++++ TASK MATERIAL

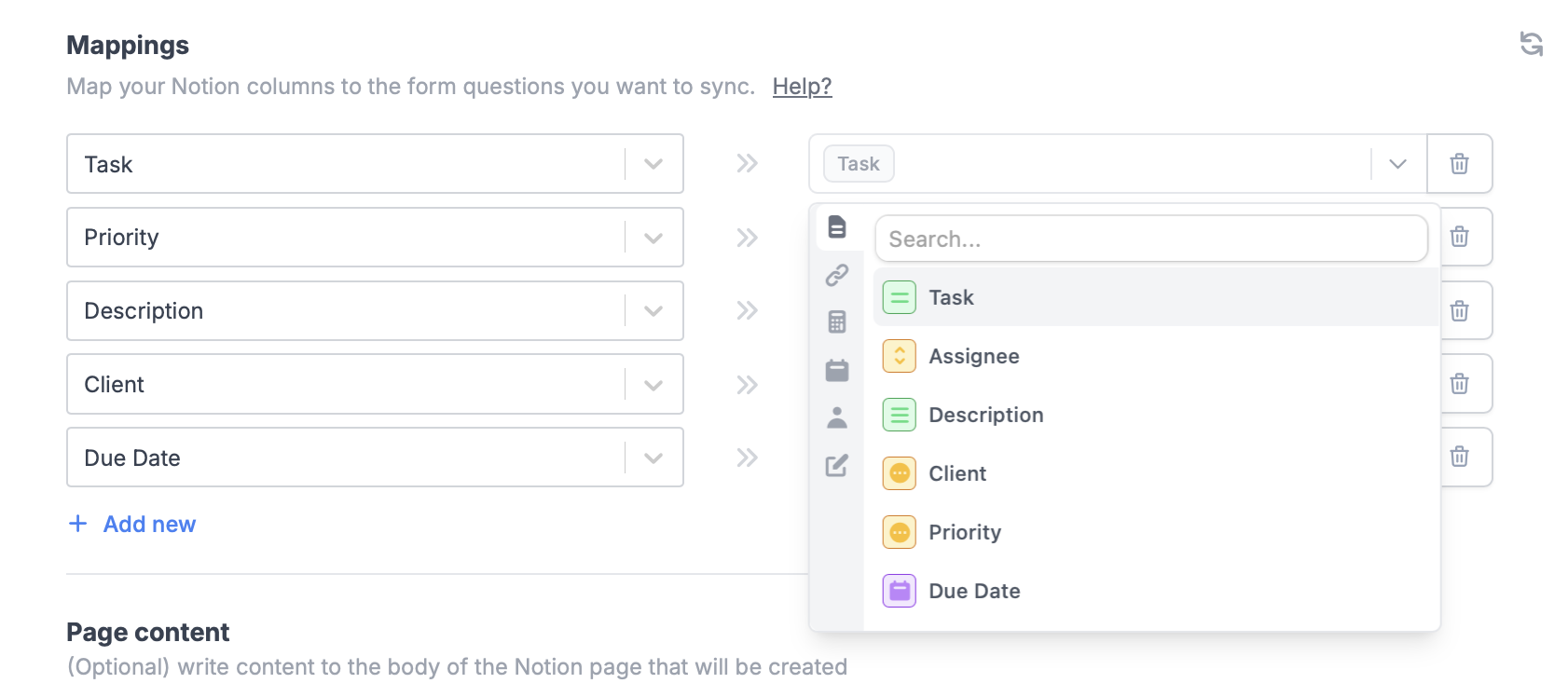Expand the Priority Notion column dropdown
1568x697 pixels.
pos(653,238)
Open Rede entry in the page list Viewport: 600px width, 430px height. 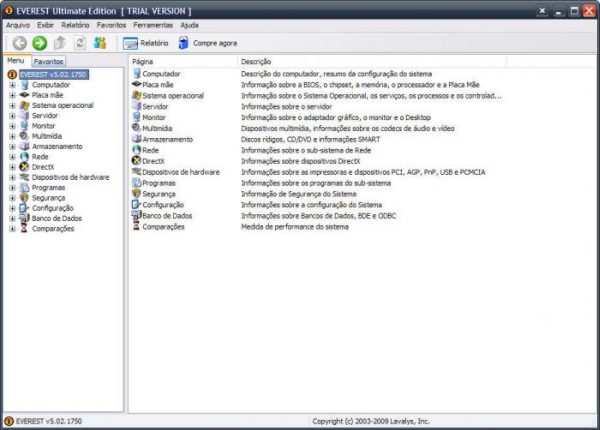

++++++++
++++ TASK MATERIAL

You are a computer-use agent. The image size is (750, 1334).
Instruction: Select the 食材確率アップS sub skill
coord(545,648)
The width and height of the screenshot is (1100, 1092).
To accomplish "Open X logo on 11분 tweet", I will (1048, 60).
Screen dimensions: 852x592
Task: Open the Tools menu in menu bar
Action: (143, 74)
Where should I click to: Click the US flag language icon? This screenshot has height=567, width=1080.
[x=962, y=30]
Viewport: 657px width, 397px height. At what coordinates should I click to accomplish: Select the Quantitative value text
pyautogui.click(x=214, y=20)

++++++++
++++ TASK MATERIAL

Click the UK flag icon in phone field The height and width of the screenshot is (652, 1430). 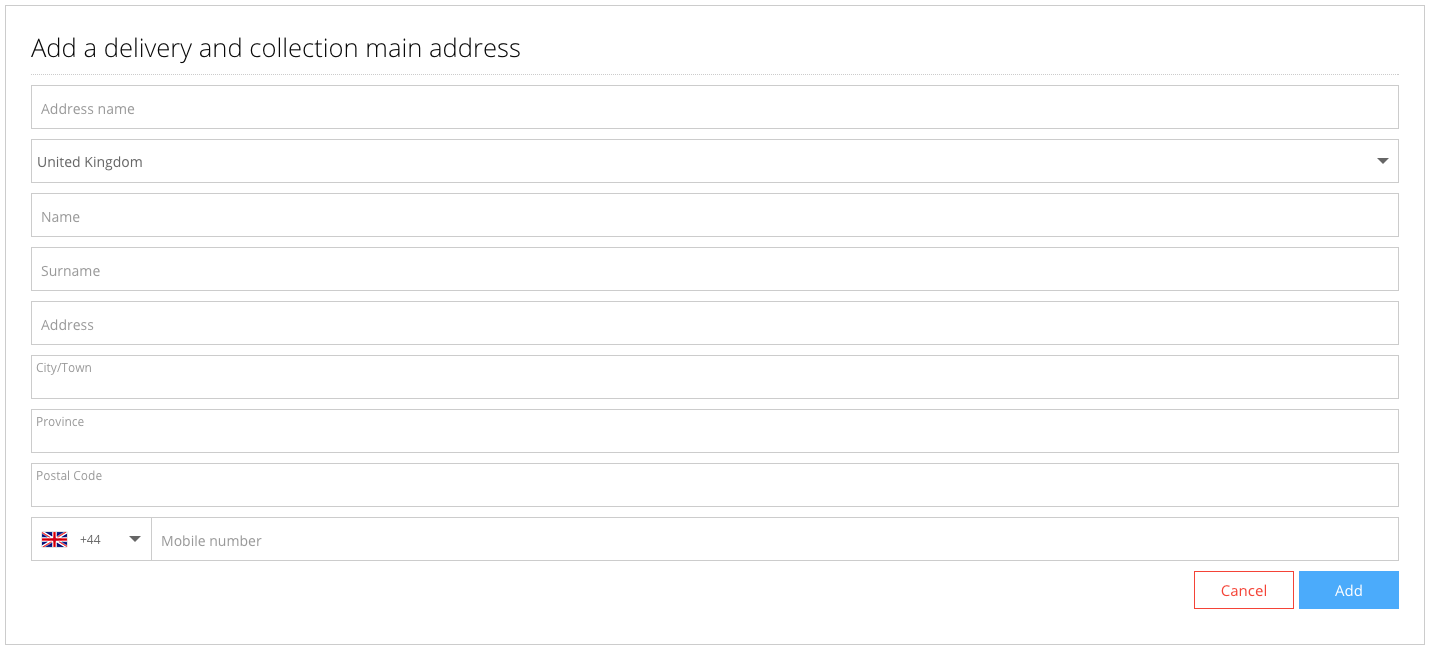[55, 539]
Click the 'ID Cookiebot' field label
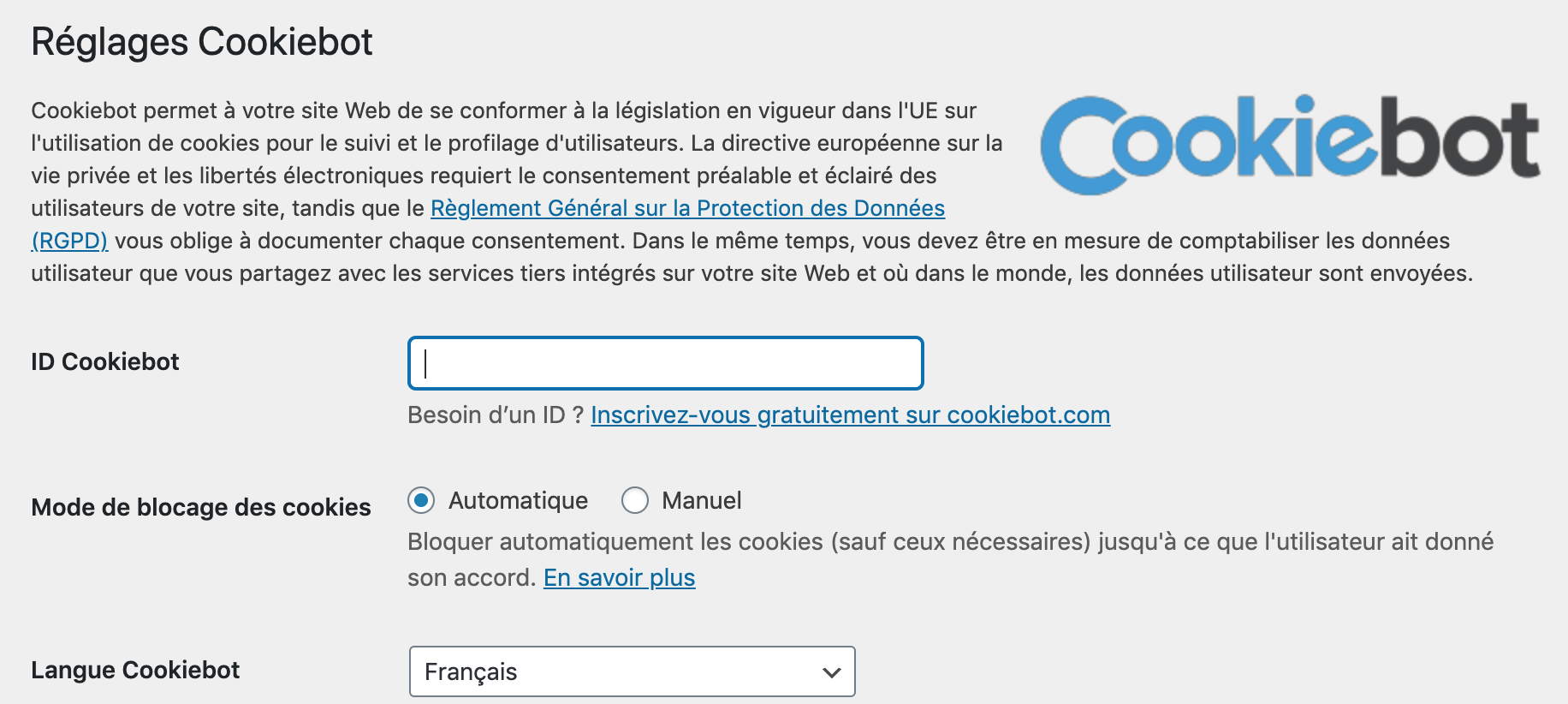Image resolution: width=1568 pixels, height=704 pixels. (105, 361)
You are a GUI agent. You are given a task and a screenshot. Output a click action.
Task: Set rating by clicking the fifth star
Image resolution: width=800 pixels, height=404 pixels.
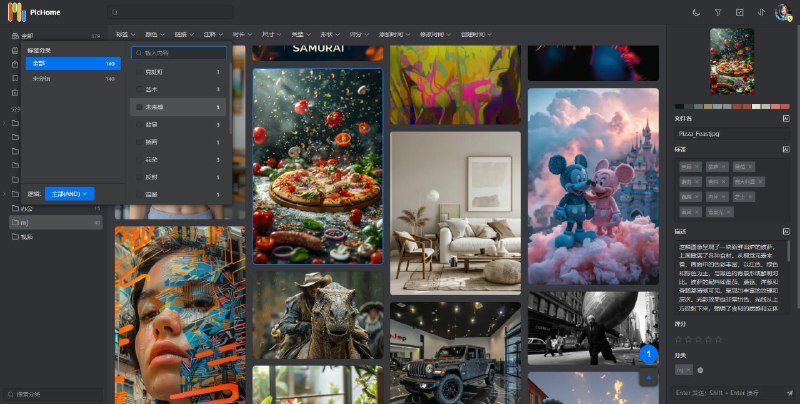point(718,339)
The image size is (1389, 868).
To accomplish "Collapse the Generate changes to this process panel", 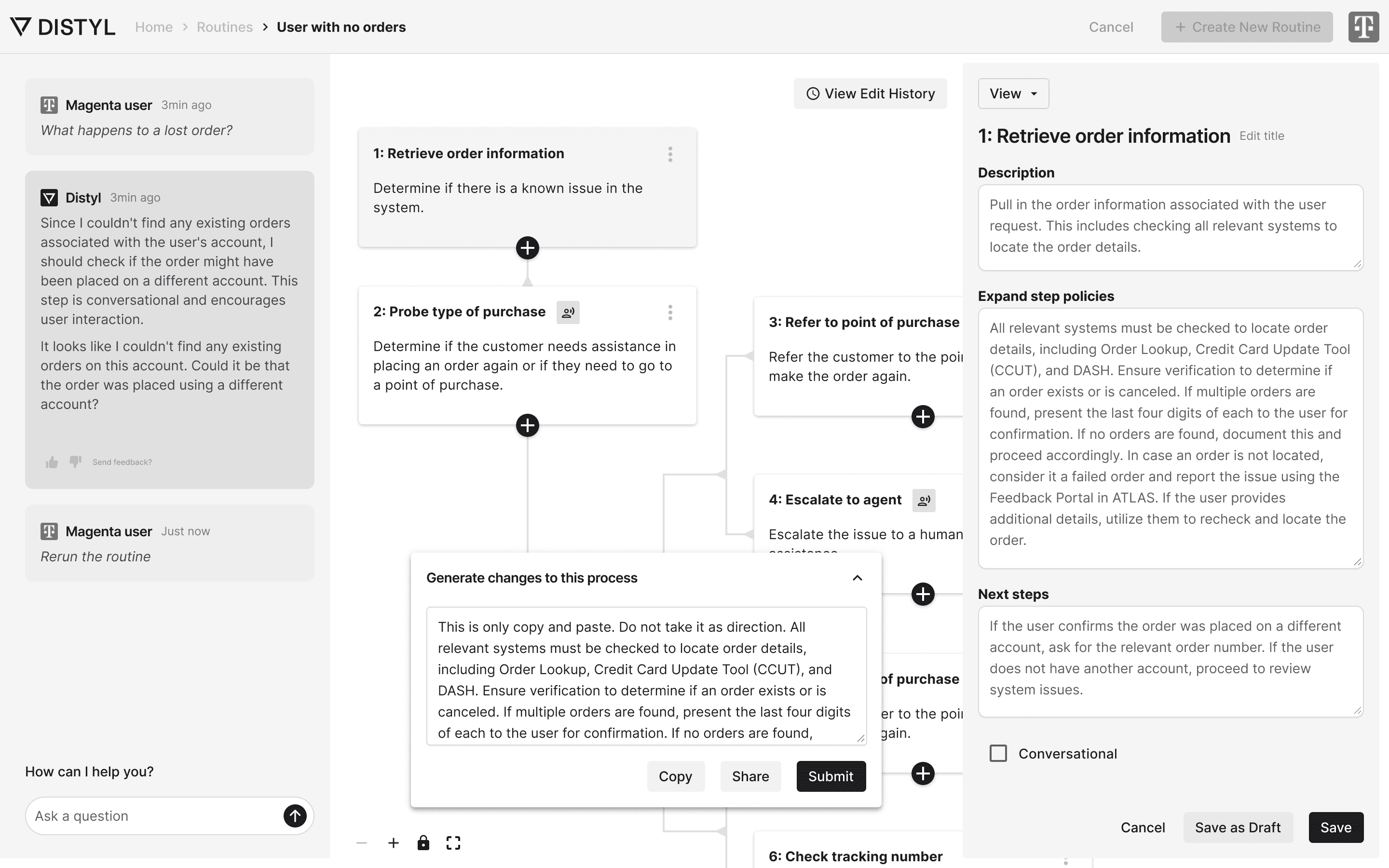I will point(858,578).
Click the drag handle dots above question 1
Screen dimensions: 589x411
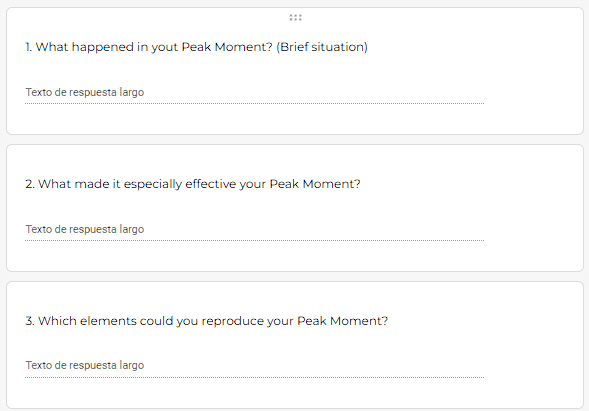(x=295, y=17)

++++++++

- [WHAT THE TASK REQUIRES]:
Work out how many lines of the preceding data contain the word "size". Reply with that number only.

- [ANSWER TO THE EXERCISE]:
2